Deep architectures for statistical speech synthesis

Lead Research Organisation: University of Edinburgh
Department Name: Centre for Speech Technology Research

Abstract

Speech synthesis is the conversion of written text into speech output. Applications range from telephone dialogue systems to computer games and clinical applications. Current speech synthesis systems have a very limited range of difference voices available. This is because it is complex and expensive to create them.

Unfortunately, that is a big problem for many interesting applications, including one we are focusing on in this proposal: assistive communication aids for people with vocal problems due to Motor Neurone Disease and other conditions. At the moment, these people are forced to use devices with inappropriate voices, very often in the wrong accent and sometimes even of the wrong sex! This is a disincentive for them to communicate, even with their own family, since they do not "own" the voice and it does not reflect their identity. The voice is an integral part of identity, and we are creating the technology to allow people to communicate in their own voice, when their natural speech has become hard to understand or they can no longer speak at all.

The technology we will develop has a lot of other applications too: it will enable a speech synthesiser to adjust not only the speaker identity but many other properties too. For example, adjusting speaking effort will simulate what human talkers do in noisy conditions to make their speech more intelligible. Our starting point is a technique we have pioneered, called speaker adaptation.

Speaker adaptation has proven to be highly successful in enabling the flexible transformation of the characteristics of a text-to-speech synthesis system, based on a small amount of recorded speech. It can be used for changing the characteristics of the speech to a different speaker or speaking style. However, current methods do not use any deep knowledge about speech and does not generalise across similar situations. This is considerably less natural and flexible than human speech production, in which speech is controlled by human talkers based simply on prior experience. For instance, we effortlessly adapt our speech in noisy environments, compared with quiet environments, in order to increase intelligibility. The current adaptation techniques that we have pioneered are completely automatic, but they do not enable this prior knowledge to be incorporated in a straightforward way.

In some preliminary work, we have developed a model which includes information about the movement of the speech articulators: the tongue, lips and so on. Then, using our knowledge of how humans alter their speech production in the presence of noise (hyper- & hypo-articulation), we have demonstrated that it is possible to improve the intelligibility of synthetic speech in noise.

The current proposal is to extend and generalise this preliminary work, in order to integrate many other types of knowledge about human speech into this model. We will develop a new model which allows us to include more information about how speech is produced, as well as information about how it is perceived and how external factors, such as background noise, affect speech.

One important application of this technology is to create personalised speech synthesis for people with disordered speech (caused by Motor Neurone Disease, for example). Current technology for creating voices does not work for these people, because their speech is usually already disordered. Our technique can actually correct this, and produce speech which sounds like the person, but is more intelligible than their current natural speech. We have already produced a proof-of-concept system demonstrating that this works. The current proposal will make the technology available and affordable to a wide range of people.

Planned Impact

Societal Impact

Our research into personalised speech technology for assistive applications will significantly improve the quality of life of people with communicative disorders, enabling them to play a full part in society. The voice is such an integral part of identity that when damage occurs sufferers may withdraw from social interaction and interaction with patent's family. Ironically, current voice communication aids compound this effect due to their small and inappropriate range of voices, sometimes of the wrong gender, almost always of the wrong accent (US-accented voices are the default, even in the UK market). In contrast, our new technology provides a voice that sounds like the user. This is something long requested by the users of AAC devices. For them, speech synthesis is not just an optional extra function to read out text, but a function for social communication with identity.

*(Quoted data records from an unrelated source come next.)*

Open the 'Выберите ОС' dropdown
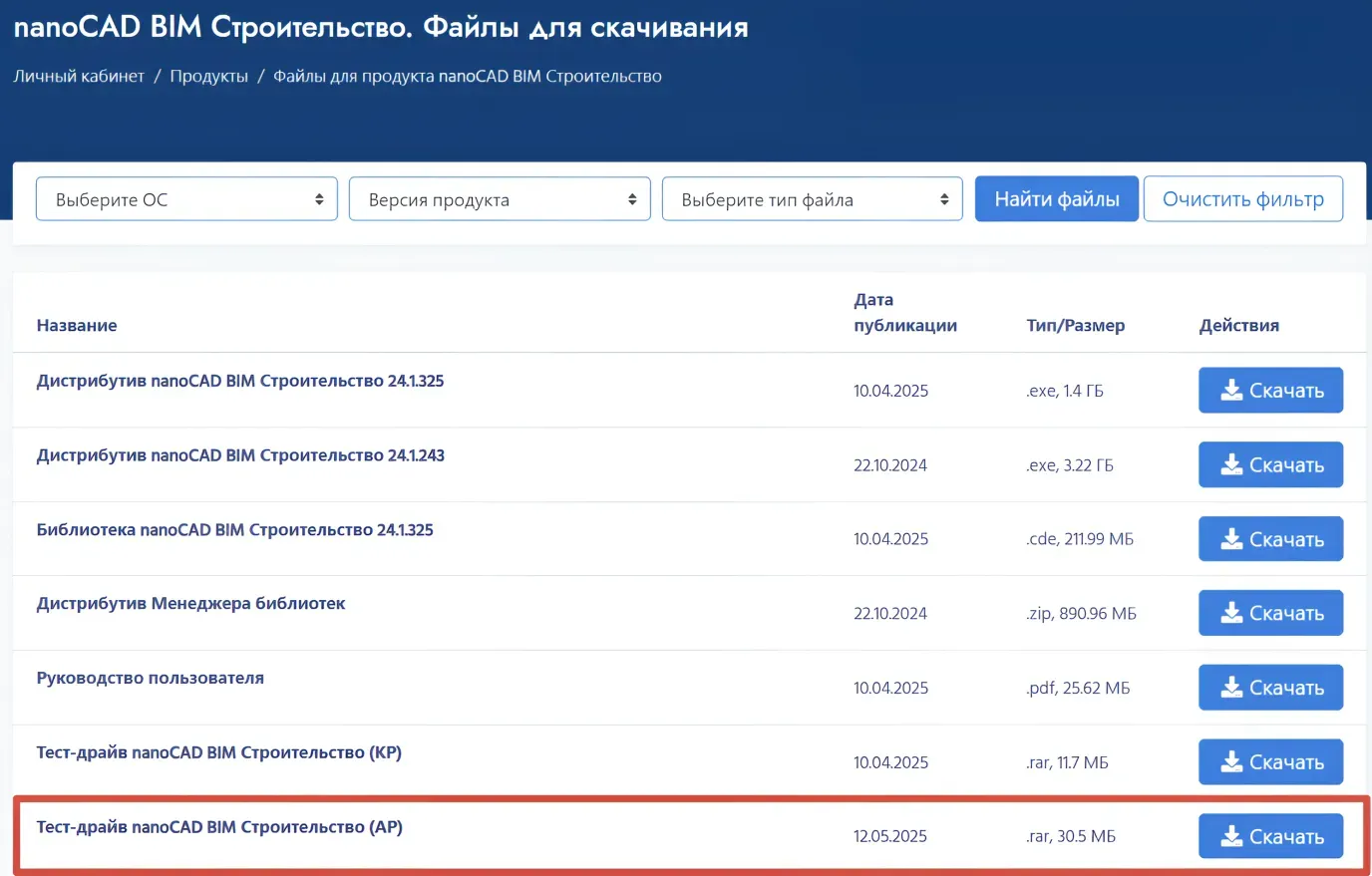The height and width of the screenshot is (876, 1372). [x=186, y=199]
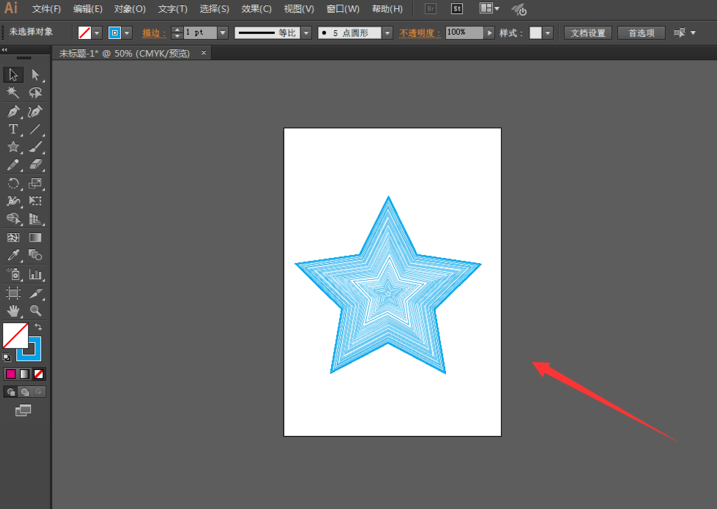The height and width of the screenshot is (509, 717).
Task: Activate the Eraser tool
Action: [36, 165]
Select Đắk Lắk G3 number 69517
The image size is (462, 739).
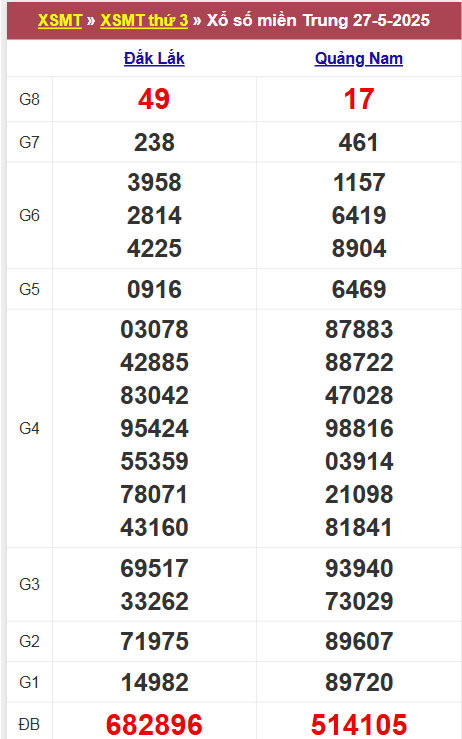pos(154,568)
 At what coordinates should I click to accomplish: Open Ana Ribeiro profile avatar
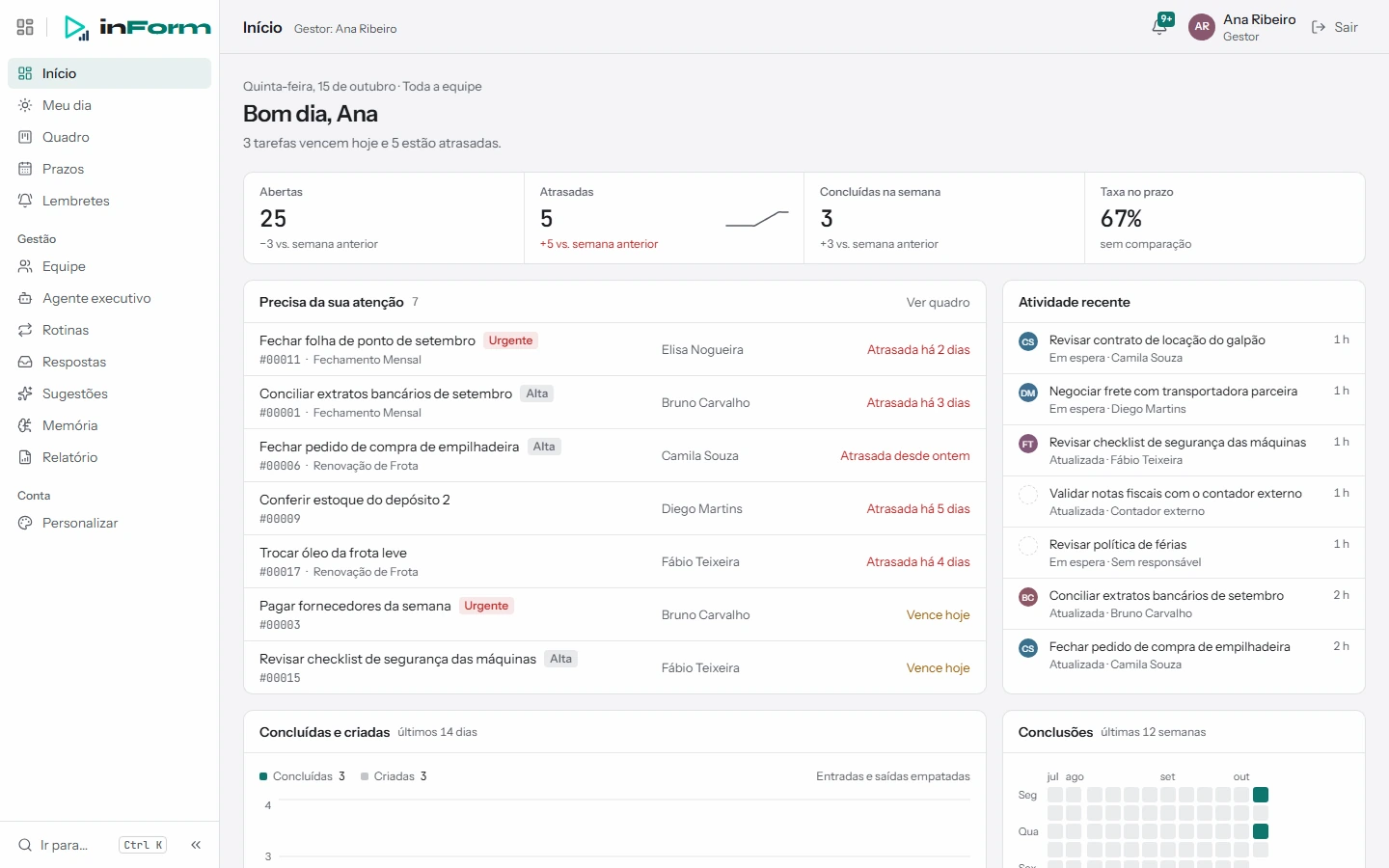(x=1202, y=27)
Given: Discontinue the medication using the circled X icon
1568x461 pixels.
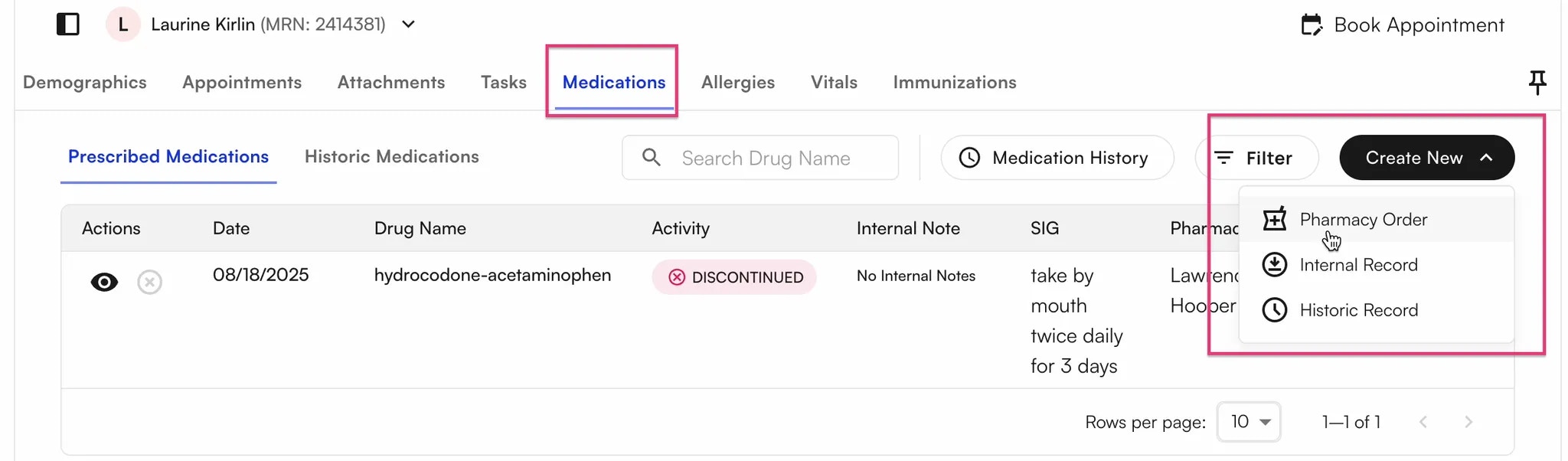Looking at the screenshot, I should [150, 282].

We will conduct voice reconstruction trials at both the Euan McDonald Centre for Motor Neurone Disease research and the Anne Rowling Regenerative Neurology Clinic under the approval of NHS Lothian, aiming for 50 new patients annually. In addition, our creation of 'voice banking' service will raise awareness amongst the public of more general issues surrounding vocal health, which is important in itself but can also be an early indicator of other problems. The MND association of Scotland has promised to help us raise awareness of the service and its benefits nationwide.


Economic impact

I am a member of the teams developing the two main free open-source research software packages for speech synthesis: HTS and Festival. Festival is pre-installed in most major Linux distributions by default. HTS has been used in many academic institutes and there are products based on HTS on the market around the world. These two toolkits are very influential and provide an immediate pathway to impact.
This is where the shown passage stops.